[Study text]
══════════════════════════════
That isn’t how the song went in 1966 when The Left Banke recorded it, but it’s the advice that a University of Arizona professor is giving in a recently published paper. The professor, Brent T. White, an associate professor of law at the University of Arizona, makes the case that our social mores, more so that any logic, forces people to struggle too long against the odds of their mortgage being severely under water.
In a move that White euphemistically labels a “strategic default”, he argues that the playing field is too far tilted towards the lenders and that too few borrowers understand that defaulting is not the end of the world that they have been told. Certainly there is damage to ones credit from a default; but, White argues that borrowers have not been told the whole story about how to rebuild their credit and how fast that can occur.
White argues that borrowers are too focused upon the shame or stigma of a default to think clearly about it as the strategic thing to do, when they are severely under water. The fact is that it actually causes more damage to the owner to “hang tough” trying to find a way to salvage an impossible situation. Too often these people burn through their savings and maybe their retirement savings trying to keep up with rising payments from ARMs that have reset or to keep up a lifestyle, even after things at work have changed and income has dropped dramatically. White would argue that the pride involved in not admitting defeat and waling away may cause more damage than just giving up the house.
══════════════════════════════
[Source material]
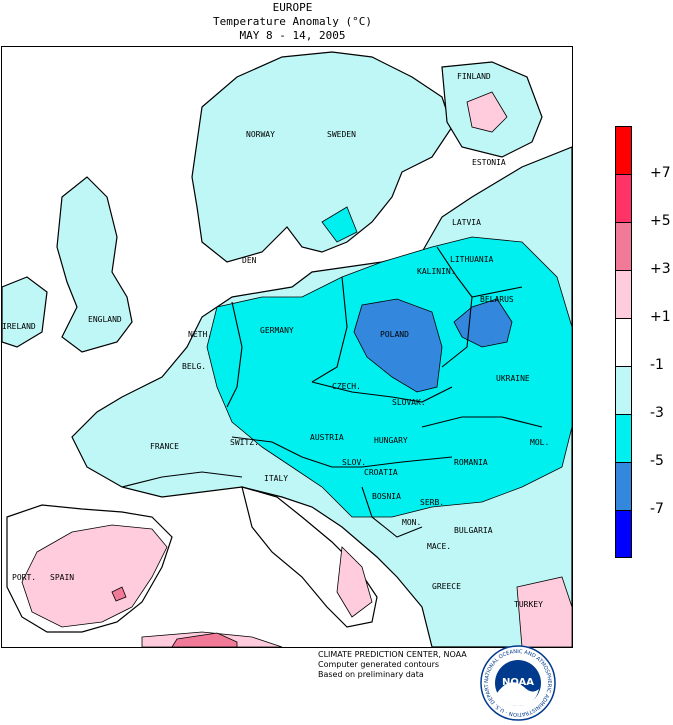 Image resolution: width=673 pixels, height=725 pixels. I want to click on label-czech: CZECH., so click(346, 386).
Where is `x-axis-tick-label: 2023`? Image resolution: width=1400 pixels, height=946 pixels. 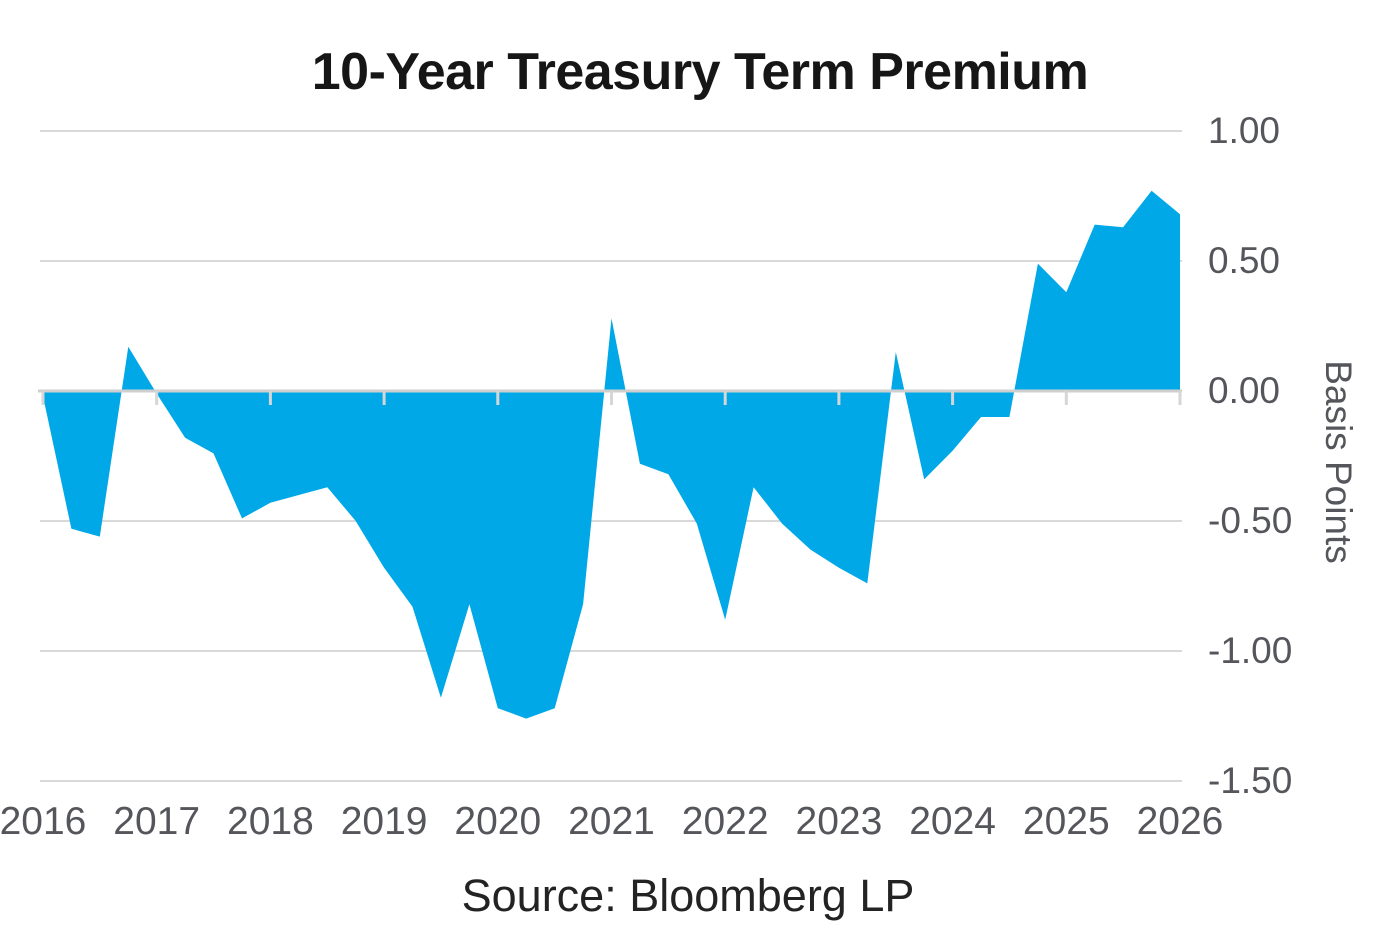 x-axis-tick-label: 2023 is located at coordinates (839, 822).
══════════════════════════════
[Questions]
**1.** For each statement below, say whether it agrees with the text about strategic default. Answer yes or no, and quote the deciding words of the text. (a) White is an associate professor of law at the University of Arizona. (b) The Left Banke recorded the song in 1976. (c) White holds that borrowers have been told the whole story about how to rebuild their credit.
**2.** List every position that the text about strategic default introduces with the word "argues" and attributes to White.
**3.** Reproduce word for word the passage of the text about strategic default that runs from "White argues that borrowers are" to "up the house.".

[Answers to the tasks]
**1.**
(a) Yes: "an associate professor of law at the University of Arizona"
(b) No: "in 1966 when The Left Banke recorded it"
(c) No: "borrowers have not been told the whole story about how to rebuild their credit"

**2.**
- The playing field is too far tilted towards the lenders.
- Too few borrowers understand that defaulting is not the end of the world that they have been told.
- Borrowers have not been told the whole story about how to rebuild their credit and how fast that can occur.
- Borrowers are too focused upon the shame or stigma of a default to think clearly about it as the strategic thing to do when they are severely under water.

**3.**
White argues that borrowers are too focused upon the shame or stigma of a default to think clearly about it as the strategic thing to do, when they are severely under water. The fact is that it actually causes more damage to the owner to “hang tough” trying to find a way to salvage an impossible situation. Too often these people burn through their savings and maybe their retirement savings trying to keep up with rising payments from ARMs that have reset or to keep up a lifestyle, even after things at work have changed and income has dropped dramatically. White would argue that the pride involved in not admitting defeat and waling away may cause more damage than just giving up the house.